# Input data
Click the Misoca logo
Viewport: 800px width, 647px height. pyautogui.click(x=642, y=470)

* * *

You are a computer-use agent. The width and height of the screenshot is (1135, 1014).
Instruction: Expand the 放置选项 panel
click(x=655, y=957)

# What the exercise asks
Identify each line of the material above that contains the string "width", and copy those lines in full.

# Problem solution
Viewport: 800px width, 647px height. pyautogui.click(x=642, y=470)
You are a computer-use agent. The width and height of the screenshot is (1135, 1014).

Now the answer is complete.